Please copy out the entries below exactly, beginning with the line that contains "The width and" and ending with the line that contains "Click the table export upload arrow icon", and include nothing outside that span.

SUPPLIED INFORMATION START

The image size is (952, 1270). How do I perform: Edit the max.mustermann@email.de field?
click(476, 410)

SUPPLIED INFORMATION END
SUPPLIED INFORMATION START

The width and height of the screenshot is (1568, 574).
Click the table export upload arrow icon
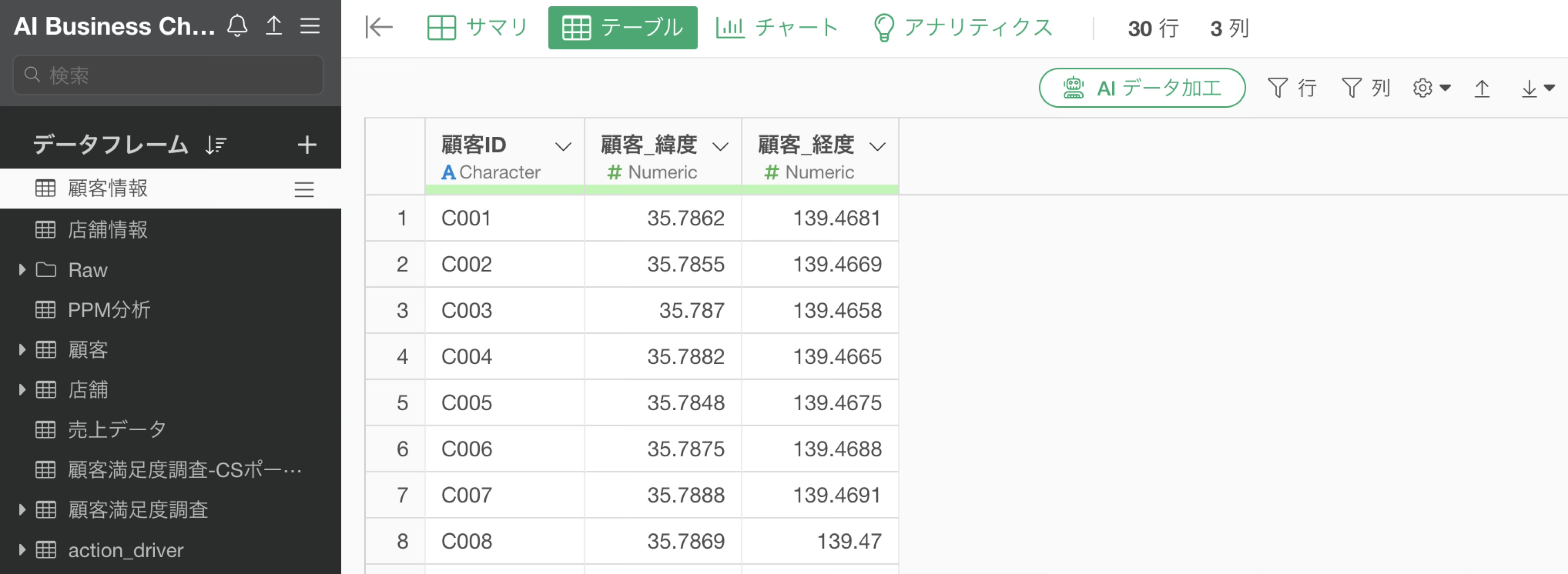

SUPPLIED INFORMATION END
SUPPLIED INFORMATION START

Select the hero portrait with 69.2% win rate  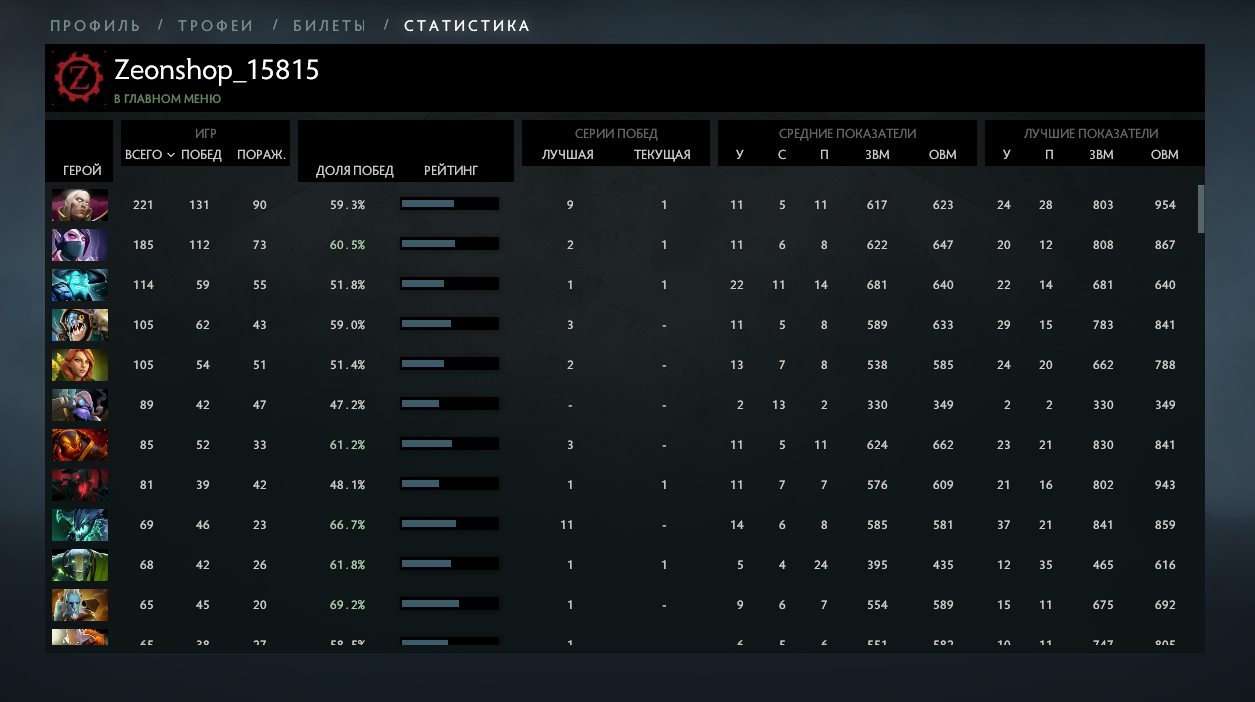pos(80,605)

SUPPLIED INFORMATION END

• _SOLVED PROBLEM_:
The width and height of the screenshot is (1568, 574).
Click the table export upload arrow icon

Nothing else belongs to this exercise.